Jeongguk yaklaşık on dakikadır yatağının üzerindeki minik bedene far görmüş tavşan gibi bakıyordu. Son günlerde almaya başladığı kılıç dersleri akşama kadar sürüyor, onu fazlasıyla yoruyordu. Dersten sonra odasına çıkmadan yemeğini yemiş ve ortalıklarda görünmeyen hizmetçisine seslenmişti. Odaya girene kadar nereye kaybolduğunu merak etmiş ve onu görünce ilk iş azarlayacağını kendine hatırlatmıştı ancak gördüğü manzara fazla beklenmedikti. Öylece kapının önünde kalakaldığını fark ettiğinde büyük yatağa doğru adımlamıştı.
Jimin, kocaman yatağın üzerinde top haline gelmişti, üşüdüğü belli oluyordu. Sarı saçları yastığa ve yüzüne dağılmış, karışmıştı. Gün içinde sürekli çattığı kaşları uyurken serbest haldeydi. Jeongguk bir kez daha onun küçük bir çocuğa benzediğini düşünmüştü. Tatlı, küçük bir çocuğa. Genç prens bir süre daha yatakta hiçbir şeyden habersiz uyuyan hizmetçisine bakmıştı. Normal şartlar altında bu duruma fazlasıyla öfkelenir, hatta onu kovabilirdi bile ama gariptir ki Jimin'e karşı hiçbir öfke parıltısı hissetmiyordu içinde. Elini kaldırıp parmaklarını yumuşacık gözüken saçlara daldıracakken hemen bundan vazgeçip genç hizmetçinin omzunu dürtmüştü.
Jimin, uykusu ağır olan insanlardan değildi. Yaşadığı kasabada çoğu zaman yeni doğan güneşin ışıklarıyla uyanırdı ya da bir horozun uyarıcı sesiyle. Prensin odasının kapısının açılma sesine bile uyanmış olması gerekirdi ancak bugün efendisi onu biraz fazla yormuştu. Omzunda hissettiği baskıyla yavaşça gözlerini aralamıştı. Saniyeler içerisinde nerede olduğunu ve karşısındakinin kim olduğunu idrak ettiğinde yataktan düşercesine kalkmıştı. Prense kocaman, ama bir o kadar da korkak bakışlarını yollamış, yeni uyandığından çatallaşmış sesiyle özürlerini sıralamıştı.
"Prens Jeon, ben..çok özür dilerim efendim. Aslında burda temizlik yapıyordum ve nasıl oldu bilmiyorum"
"Tamam, sorun yok. Temizliğin bittiğine göre çıkabilirsin. Dinleneceğim."
Prens, önünde birden kızarmaya başlayan çocuğun sözünü yarıda bölmüş, nedensizce kendisini daha kötü hissetmesini istememişti. Hizmetçi başını öne eğip sessizce özürlenmeye devam ederken odadan çıkmış, Jeongguk kıyafetlerinden kurtardığı yorgun bedenini yatağa atmıştı.
•••
Saray, prens Jung-Hyun'un ölümünün ardından yavaş yavaş toparlanmaya başlamış gözüküyordu. Kral, memnuniyetsiz bakışlarını genç oğluna ve etrafta kendisi için pervane olan hizmetçilere dikmekten çekinmiyor, kraliçe bahçedeki begonvillerin sorunsuz büyüdüklerinden emin olmak istiyordu.

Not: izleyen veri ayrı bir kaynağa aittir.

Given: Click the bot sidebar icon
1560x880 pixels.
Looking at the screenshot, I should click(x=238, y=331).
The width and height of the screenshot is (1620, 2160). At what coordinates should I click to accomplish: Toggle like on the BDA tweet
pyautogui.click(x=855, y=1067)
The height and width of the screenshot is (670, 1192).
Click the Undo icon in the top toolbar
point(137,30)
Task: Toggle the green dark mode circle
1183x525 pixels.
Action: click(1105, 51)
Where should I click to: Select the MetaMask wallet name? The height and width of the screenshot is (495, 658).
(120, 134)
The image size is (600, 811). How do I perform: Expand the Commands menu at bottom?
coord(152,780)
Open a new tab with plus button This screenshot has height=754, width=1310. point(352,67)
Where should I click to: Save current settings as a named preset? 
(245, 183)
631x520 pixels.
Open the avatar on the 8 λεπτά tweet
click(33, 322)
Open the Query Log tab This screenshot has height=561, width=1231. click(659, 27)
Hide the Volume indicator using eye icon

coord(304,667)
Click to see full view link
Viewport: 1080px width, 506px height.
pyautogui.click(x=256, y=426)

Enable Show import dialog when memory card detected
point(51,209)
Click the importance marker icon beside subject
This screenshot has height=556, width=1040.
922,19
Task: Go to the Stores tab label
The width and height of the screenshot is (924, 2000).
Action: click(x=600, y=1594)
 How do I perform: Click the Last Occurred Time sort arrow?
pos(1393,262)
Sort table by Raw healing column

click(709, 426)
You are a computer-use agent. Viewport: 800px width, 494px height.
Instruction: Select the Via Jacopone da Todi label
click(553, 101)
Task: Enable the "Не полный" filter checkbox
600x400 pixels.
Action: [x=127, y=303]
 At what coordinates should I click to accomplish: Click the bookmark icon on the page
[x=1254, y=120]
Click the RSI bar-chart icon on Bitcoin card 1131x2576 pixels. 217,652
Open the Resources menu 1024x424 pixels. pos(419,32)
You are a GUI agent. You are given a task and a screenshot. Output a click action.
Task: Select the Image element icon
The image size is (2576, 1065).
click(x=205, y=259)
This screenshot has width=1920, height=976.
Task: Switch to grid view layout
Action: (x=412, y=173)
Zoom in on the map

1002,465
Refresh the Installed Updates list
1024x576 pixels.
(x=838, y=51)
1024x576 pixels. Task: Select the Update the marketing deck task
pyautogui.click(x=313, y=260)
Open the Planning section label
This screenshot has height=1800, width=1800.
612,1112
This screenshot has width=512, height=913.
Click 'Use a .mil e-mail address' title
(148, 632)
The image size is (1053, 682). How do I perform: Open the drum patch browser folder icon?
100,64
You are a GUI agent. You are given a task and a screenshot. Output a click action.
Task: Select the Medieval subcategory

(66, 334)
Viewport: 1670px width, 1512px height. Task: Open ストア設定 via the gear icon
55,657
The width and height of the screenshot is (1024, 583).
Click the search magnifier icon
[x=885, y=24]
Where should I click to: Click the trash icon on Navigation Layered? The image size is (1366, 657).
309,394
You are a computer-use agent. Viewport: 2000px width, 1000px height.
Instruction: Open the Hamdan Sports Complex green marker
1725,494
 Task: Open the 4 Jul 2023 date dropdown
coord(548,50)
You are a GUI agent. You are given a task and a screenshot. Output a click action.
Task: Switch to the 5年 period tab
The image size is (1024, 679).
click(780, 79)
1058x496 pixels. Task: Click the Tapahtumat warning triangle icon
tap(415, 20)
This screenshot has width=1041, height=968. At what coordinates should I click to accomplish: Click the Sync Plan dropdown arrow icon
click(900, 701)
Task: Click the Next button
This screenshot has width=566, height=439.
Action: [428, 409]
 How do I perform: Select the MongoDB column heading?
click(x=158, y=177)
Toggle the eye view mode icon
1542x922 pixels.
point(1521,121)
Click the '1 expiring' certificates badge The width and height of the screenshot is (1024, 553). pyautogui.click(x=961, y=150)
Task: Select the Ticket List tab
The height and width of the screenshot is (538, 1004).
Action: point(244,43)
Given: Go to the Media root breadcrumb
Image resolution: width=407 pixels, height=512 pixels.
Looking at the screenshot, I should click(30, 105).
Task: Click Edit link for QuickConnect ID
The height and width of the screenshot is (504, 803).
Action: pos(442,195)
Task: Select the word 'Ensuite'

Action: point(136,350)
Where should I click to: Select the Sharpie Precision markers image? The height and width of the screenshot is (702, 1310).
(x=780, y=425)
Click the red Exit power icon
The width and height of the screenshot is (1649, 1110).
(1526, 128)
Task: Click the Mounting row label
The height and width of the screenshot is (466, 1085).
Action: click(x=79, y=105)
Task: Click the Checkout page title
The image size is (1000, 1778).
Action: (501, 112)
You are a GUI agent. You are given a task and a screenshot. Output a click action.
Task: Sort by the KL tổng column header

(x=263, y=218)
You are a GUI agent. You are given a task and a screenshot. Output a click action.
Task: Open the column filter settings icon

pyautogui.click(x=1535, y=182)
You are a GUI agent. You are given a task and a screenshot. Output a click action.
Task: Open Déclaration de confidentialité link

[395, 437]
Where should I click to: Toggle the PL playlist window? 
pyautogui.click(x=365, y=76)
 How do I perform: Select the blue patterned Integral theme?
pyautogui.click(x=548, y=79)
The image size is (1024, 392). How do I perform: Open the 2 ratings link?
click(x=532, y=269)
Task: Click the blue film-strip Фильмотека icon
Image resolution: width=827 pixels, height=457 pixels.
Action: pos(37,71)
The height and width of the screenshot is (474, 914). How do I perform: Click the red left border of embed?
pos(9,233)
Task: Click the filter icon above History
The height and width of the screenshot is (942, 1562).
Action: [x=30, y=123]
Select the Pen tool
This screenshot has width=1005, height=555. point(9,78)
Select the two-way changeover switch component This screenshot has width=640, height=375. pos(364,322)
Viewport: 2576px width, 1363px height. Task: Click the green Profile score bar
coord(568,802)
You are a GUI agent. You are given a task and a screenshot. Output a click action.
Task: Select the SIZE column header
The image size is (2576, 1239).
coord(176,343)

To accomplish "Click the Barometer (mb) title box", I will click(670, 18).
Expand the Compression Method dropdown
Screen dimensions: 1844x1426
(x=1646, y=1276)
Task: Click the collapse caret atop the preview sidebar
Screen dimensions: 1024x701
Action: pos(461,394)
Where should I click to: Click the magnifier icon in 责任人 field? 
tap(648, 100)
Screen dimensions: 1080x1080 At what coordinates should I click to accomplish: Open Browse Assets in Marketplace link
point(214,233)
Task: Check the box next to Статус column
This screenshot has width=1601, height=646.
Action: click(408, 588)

Jimin, gece olanlardan sonra prensin odasının hemen yanındaki kendi odasına koşmuş, nedensiz bir korkuyla kapısını kilitleyip uzun süre yatakta mücadele verdikten sonra uyuyabilmişti. Şimdi ise üzerindeki mavi tulumu ile bahçıvanın yanındaydı. Efendisi, bir haftadan az kalan taç takma töreni için kıyafet ölçülerini aldırıyordu. Jimini de boş durmaması adına Bahçıvan Kim'e yönlendirmişti.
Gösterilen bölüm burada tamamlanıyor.